Les négociants suisses mis en cause dans le scandale «Dirty diesel » sont mal barrés au Sénégal. Selon les informations de Libération, l’Ong public Eye dont l’enquête est à l’origine du scandale n’a pas perdu de temps pour remettre le rapport original à la Ligue sénégalaise des droits humains (Ldsh) qui l’a automatiquement transmis au doyen des juges de Dakar chargé de l’instruction de la plainte avec constitution de partie civile.
L’Ong Public Eye, à l’origine d’un rapport qui a mis en cause les négociants suisses Vitol, Addax, Oryx et Trafigura, n’a pas perdu de temps pour prêter main forte à la Ligue sénégalaise des droits humains (Lsdh). En effet, suite à l’éclatement du scandale dit «Dirty diesel » (diesel sale), la Ldsh avait déposé une plainte avec constitution de partie civile devant le doyen des juges d’instruction de Dakar, Samba Sall. Il y’a de cela quelques jours, Me Assane Dioma Ndiaye révélait que le magistrat instructeur les avait contactés pour obtenir l’original du rapport.
Libération a appris de sources autorisées que ce rapport est désormais sur la table du doyen des juges qui devrait convoquer prochainement la partie civile pour paiement de la consignation. En effet, la Lsdh avait saisi l’Ong Public Eye pour disposer de l’original du rapport afin de le remettre au doyen des juges. Public Eye a procédé à la remise du document explosif qui servira sans doute de base première à l’instruction.
Qui plus, dans sa plainte, la Lsdh demandait au juge «d’Inculper toutes personnes que l’information pourra révéler par rapport aux faits incriminés des chefs de : Trafic de produits pétroliers, nocifs et toxiques de nature à mettre en danger le droit à la vie, à intégrité physique et morale des populations».
Sans oublier les autres chefs d’accusations comme l’«exportation ou Importation de produits industriels présentant un degré de toxicité et de dangerosité pour la Santé des populations» et la «complicité par négligence ou par abstention contre toute personne qui aurait pu de par sa position où ses prérogatives officielles prévenir de tels faits ou en alerter».

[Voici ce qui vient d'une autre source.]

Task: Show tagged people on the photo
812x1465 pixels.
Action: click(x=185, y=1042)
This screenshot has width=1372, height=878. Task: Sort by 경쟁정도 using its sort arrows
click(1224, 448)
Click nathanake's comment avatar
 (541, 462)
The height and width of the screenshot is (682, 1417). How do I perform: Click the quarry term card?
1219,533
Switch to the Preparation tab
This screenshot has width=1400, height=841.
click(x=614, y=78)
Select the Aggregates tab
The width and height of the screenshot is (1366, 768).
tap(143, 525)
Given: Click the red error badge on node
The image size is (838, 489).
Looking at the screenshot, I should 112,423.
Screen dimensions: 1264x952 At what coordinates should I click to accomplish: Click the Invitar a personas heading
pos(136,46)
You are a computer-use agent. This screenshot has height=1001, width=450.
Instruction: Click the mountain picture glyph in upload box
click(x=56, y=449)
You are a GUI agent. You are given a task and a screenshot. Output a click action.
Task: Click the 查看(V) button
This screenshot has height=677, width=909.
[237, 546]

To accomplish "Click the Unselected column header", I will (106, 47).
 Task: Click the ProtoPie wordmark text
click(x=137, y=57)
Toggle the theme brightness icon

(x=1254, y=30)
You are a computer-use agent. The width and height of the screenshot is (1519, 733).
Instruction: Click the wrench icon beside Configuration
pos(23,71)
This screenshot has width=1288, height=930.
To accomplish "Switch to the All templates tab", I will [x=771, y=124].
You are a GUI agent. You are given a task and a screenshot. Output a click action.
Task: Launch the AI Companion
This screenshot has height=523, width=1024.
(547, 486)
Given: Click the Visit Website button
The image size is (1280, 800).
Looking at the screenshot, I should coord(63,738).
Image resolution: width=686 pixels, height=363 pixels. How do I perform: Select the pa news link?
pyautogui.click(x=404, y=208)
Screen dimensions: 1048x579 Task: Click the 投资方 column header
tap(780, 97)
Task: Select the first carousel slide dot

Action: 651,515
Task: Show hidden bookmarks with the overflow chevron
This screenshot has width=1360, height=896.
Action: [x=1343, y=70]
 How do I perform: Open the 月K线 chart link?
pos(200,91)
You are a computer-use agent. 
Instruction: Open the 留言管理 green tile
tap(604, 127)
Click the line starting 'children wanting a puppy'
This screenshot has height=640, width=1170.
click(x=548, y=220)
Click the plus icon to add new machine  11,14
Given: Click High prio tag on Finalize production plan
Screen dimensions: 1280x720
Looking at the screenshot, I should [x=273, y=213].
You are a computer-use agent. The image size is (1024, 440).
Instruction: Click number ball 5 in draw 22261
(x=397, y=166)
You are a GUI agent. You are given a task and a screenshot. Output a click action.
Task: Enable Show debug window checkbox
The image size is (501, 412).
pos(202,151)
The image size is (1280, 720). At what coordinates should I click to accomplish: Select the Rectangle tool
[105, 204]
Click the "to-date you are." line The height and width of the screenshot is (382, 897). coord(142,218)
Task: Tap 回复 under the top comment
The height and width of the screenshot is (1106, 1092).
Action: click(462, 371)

Pour rappel, l’enquête de Public Eye, aura duré trois ans et le résultat sans appel : «En Afrique de l’Ouest notamment, les négociants Vitol, Trafigura ou encore Addax & Oryx profitent de la faiblesse des standards pour vendre des carburants de mauvaise qualité et réaliser des profits au détriment de la santé de la population africaine. Les résultats des échantillons prélevés à la pompe par Public Eye dans huit pays sont choquants : les carburants analysés présentent jusqu’à 378 fois plus de soufre que la teneur autorisée en Europe. Ils contiennent d’autres substances très nocives, comme du benzène et des aromatiques polycycliques, à des niveaux également interdits par les normes européennes.»
L’Ong révélait aussi que «les négociants suisses ne se contentent pas de vendre du diesel et de l’essence toxiques ; ils les fabriquent à dessein, en mélangeant divers produits pétroliers semi-finis à d’autres substances pétrochimiques afin de créer ce que l’industrie appelle «la qualité africaine».
Ces carburants très polluants sont principalement produits et exportés depuis la zone ARA (Amsterdam-Rotterdam-Anvers), où les négociants suisses disposent d’importantes infrastructures, telles que des raffineries et des entrepôts. Les sociétés suisses produisent en Europe des carburants qui ne pourraient jamais y être vendus. Ils sont par ailleurs responsables d’une part importante des exportations de diesel et d’essence à haute teneur en soufre entre la zone ARA et l’Afrique de l’Ouest. De nombreux pays d’Afrique de l’Ouest, qui exportent vers l’Europe du pétrole brut d’excellente qualité, reçoivent ainsi en retour des carburants toxiques.»
La version anglaise du rapport, étalée sur 260 pages, cite nommément les stations où les prélèvements ont été effectués avec un tableau détaillé des résultats obtenus. Pour Vivo Energy (Shell) par exemple, il est indiqué que les prélèvements ont été effectués à la station sise à l’Avenue Pasteur le 7 novembre 2012 mais aussi à la station de Pikine. C’était le 15 juillet 2013, comme l’indique le document consulté par Libération.